Pueblo de montaña en la región de Ismayilli conocido durante siglos por sus maestros tejedores de seda y sus calles empedradas que no han cambiado demasiado con el tiempo.

Ubicación en el Cáucaso

Descripción

Basqal se anuncia desde lejos por los hilos de seda que a veces cuelgan entre casas a secar. El pueblo está encajado en un valle del sistema de montañas del Gran Cáucaso, a unos 1.100 metros de altitud, y el fresco húmedo que se siente al entrar en las calles empedradas contrasta con el calor de la llanura que se deja atrás. Las casas son bajas, de piedra y madera, con balcones que sobresalen sobre calles estrechas por las que apenas cabe un coche.
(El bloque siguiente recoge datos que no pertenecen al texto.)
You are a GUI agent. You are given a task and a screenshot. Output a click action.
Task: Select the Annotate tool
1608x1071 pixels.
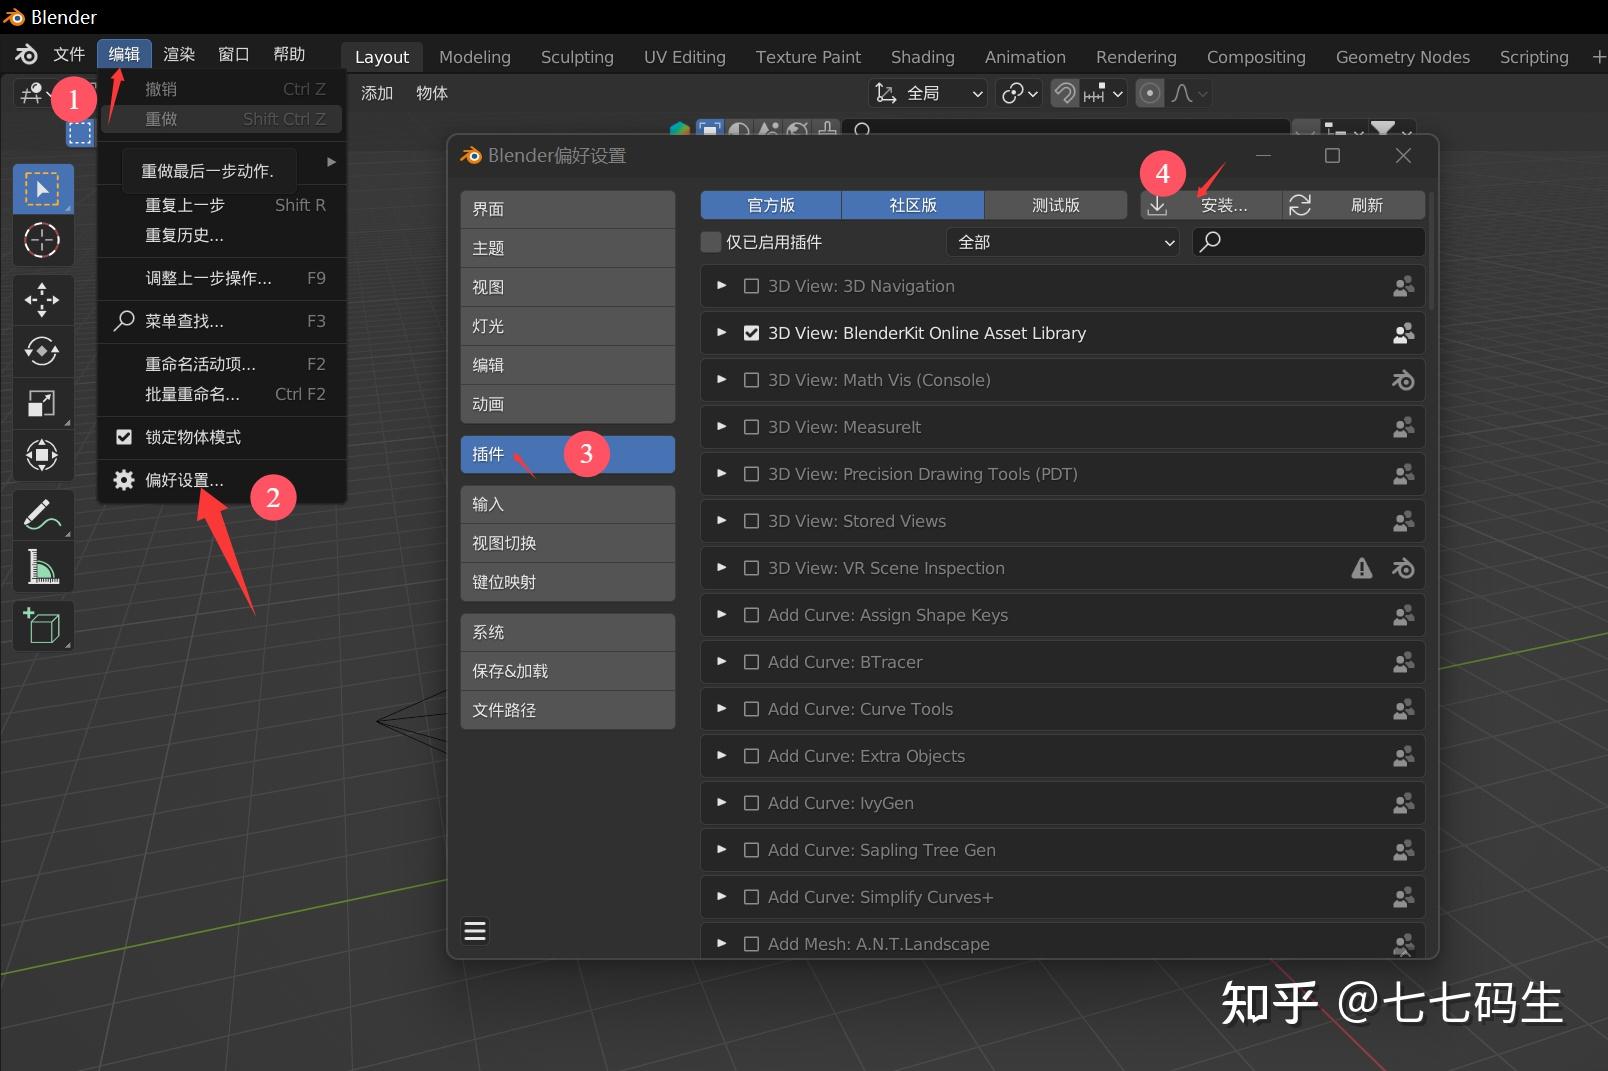pos(42,514)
La industria artesanal de la seda es lo que distingue a Basqal de otros pueblos de montaña azerbaiyanos. Varias familias mantienen todavía talleres activos donde se hila y se tiñe con técnicas transmitidas de generación en generación. Los kelagai —pañuelos de seda estampados con diseños geométricos— son el producto más conocido; los que se venden en el mercado local cuestan bastante menos que los que llegan a las tiendas de Bakú, aunque la negociación forma parte del proceso.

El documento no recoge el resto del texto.